■ **Problem to work on**
Working from the line that contains "[Play] (160, 2558)" down to the last line below, repeat each line exactly.

[[ Records supplied, beginning ]]

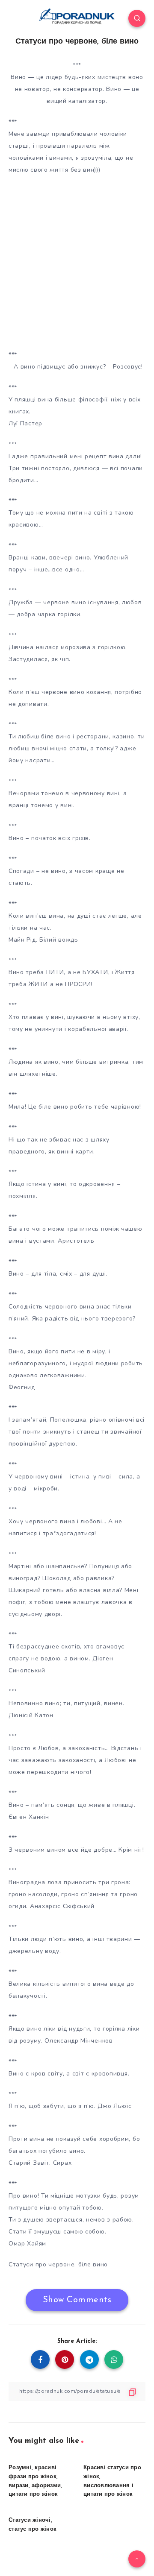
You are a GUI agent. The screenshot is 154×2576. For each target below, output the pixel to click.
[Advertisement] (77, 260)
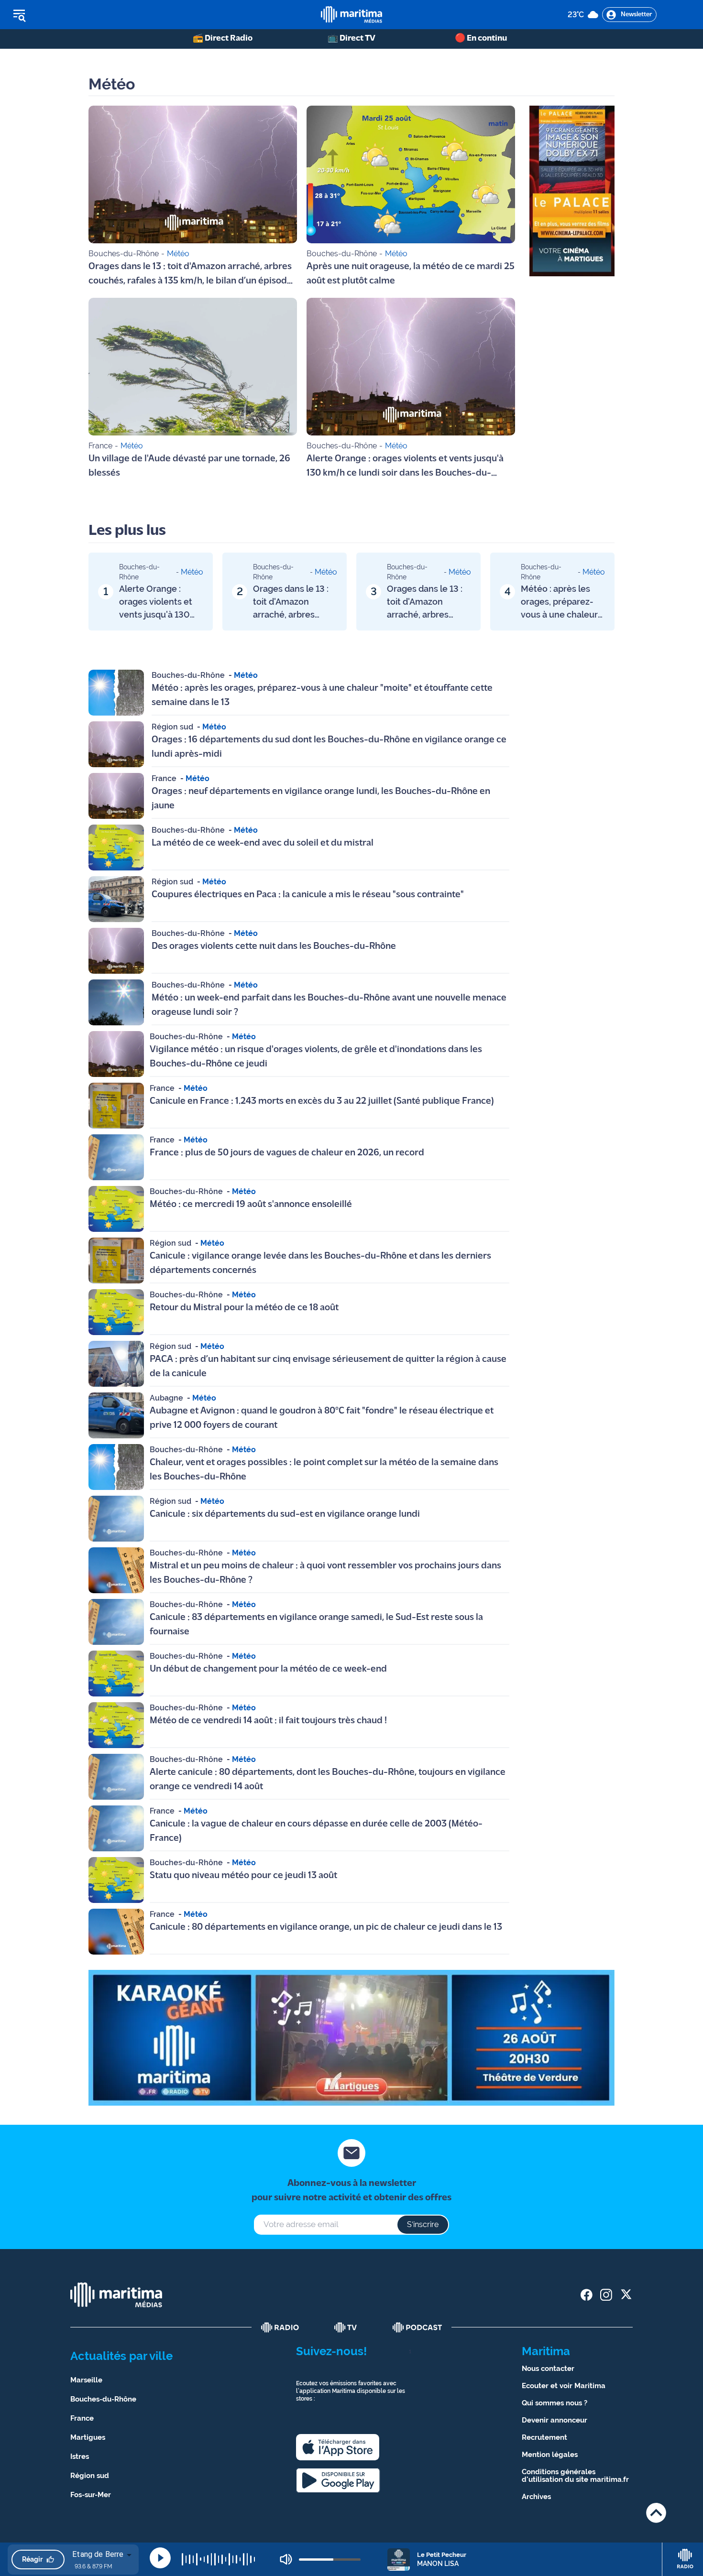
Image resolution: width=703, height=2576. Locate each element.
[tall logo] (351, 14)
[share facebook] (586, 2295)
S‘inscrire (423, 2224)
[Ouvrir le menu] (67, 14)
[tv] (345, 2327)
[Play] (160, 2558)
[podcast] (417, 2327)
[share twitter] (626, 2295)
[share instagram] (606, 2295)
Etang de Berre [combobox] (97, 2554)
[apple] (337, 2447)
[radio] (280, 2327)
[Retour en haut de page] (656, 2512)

[[ Records supplied, end ]]

■ **Your solution**
[Play] (160, 2558)
[podcast] (417, 2327)
[share twitter] (626, 2295)
[share instagram] (606, 2295)
Etang de Berre [combobox] (97, 2554)
[apple] (337, 2447)
[radio] (280, 2327)
[Retour en haut de page] (656, 2512)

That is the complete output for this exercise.